[Stored data entries]
****

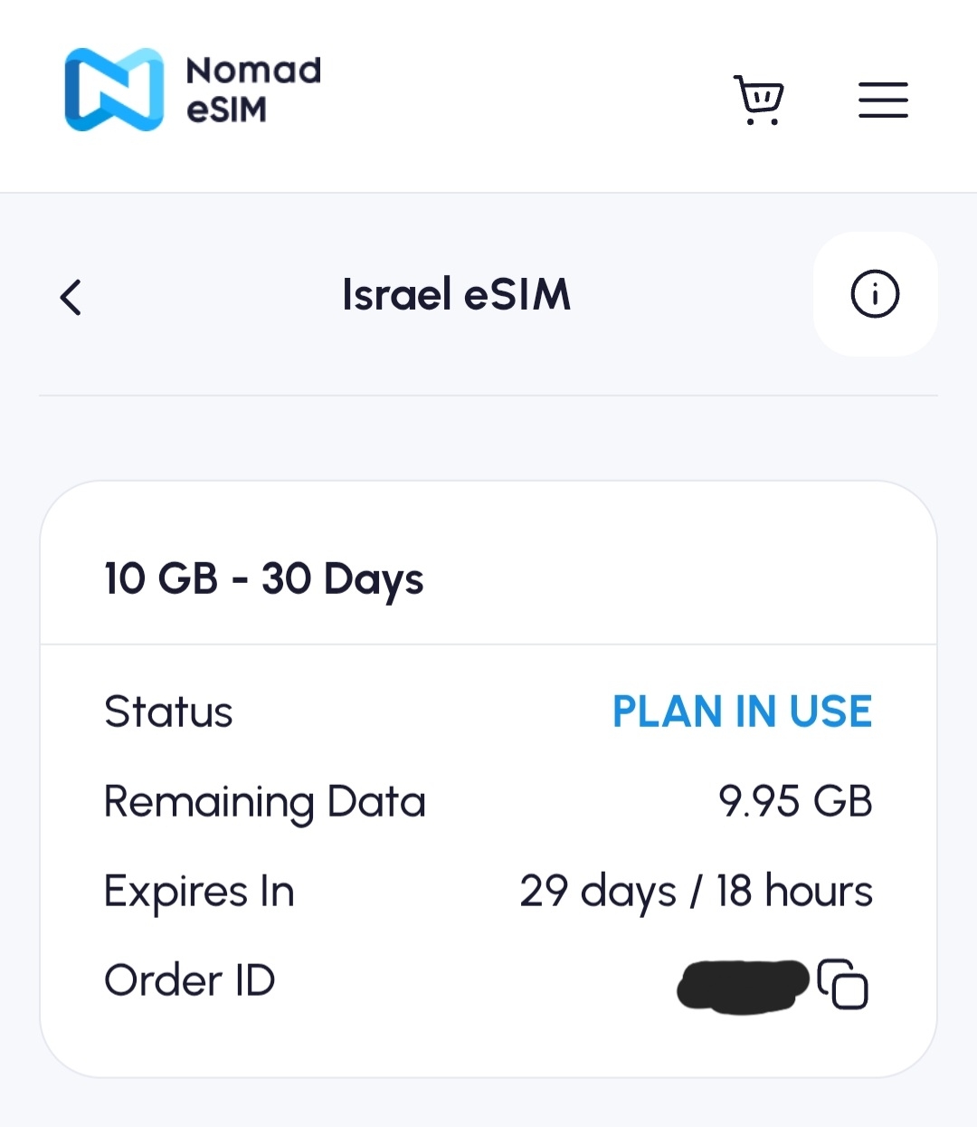Select the 10 GB - 30 Days header
This screenshot has width=977, height=1127.
coord(263,578)
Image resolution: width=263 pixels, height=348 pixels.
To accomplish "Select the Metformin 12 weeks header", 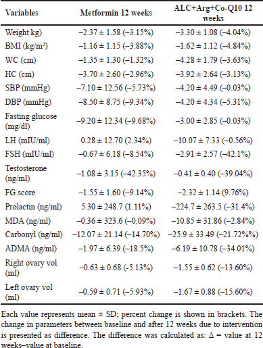I will coord(116,13).
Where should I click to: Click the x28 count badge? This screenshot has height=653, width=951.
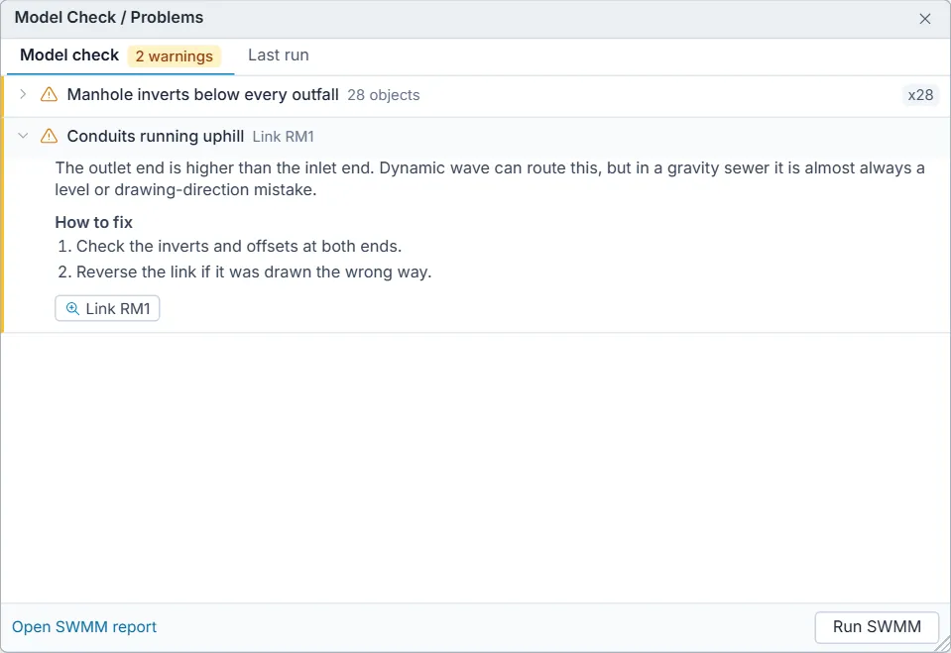coord(920,95)
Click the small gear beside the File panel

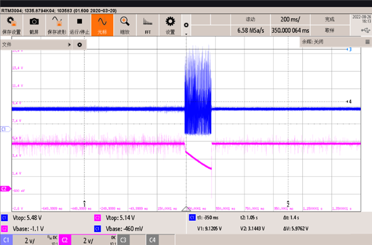tap(80, 44)
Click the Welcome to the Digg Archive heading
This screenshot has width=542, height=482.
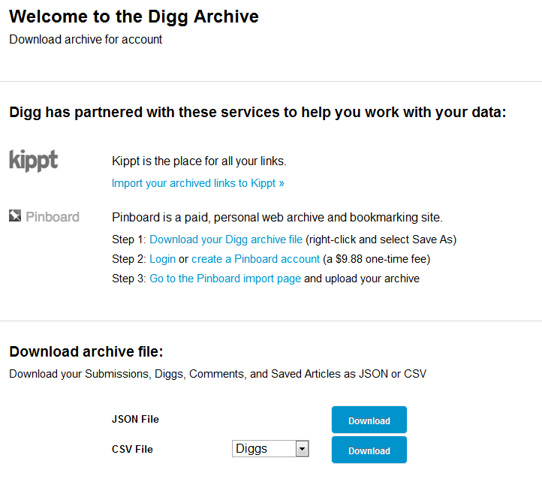[x=134, y=17]
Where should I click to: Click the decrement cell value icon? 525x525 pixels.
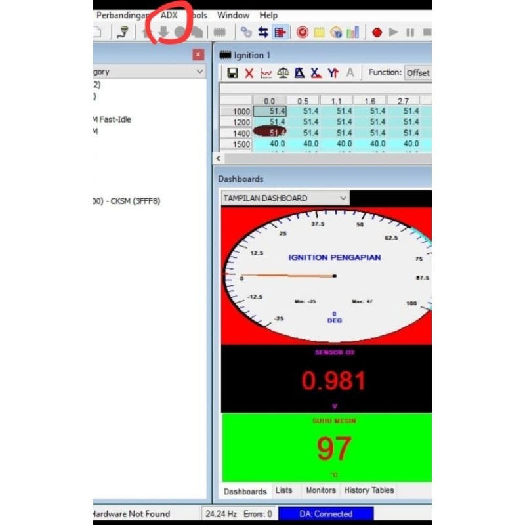[316, 72]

****

* [What to produce]:
Exclude every picture, then return precisely the lines that run from the line containing "Where should I click to: Click the x28" through the end of the entries above.

* [Written response]:
Where should I click to: Click the x28 count badge? This screenshot has height=653, width=951.
coord(920,95)
Click the small gear beside the File panel

tap(80, 44)
Click the Welcome to the Digg Archive heading
This screenshot has width=542, height=482.
[x=134, y=17]
Where should I click to: Click the decrement cell value icon? 525x525 pixels.
[316, 72]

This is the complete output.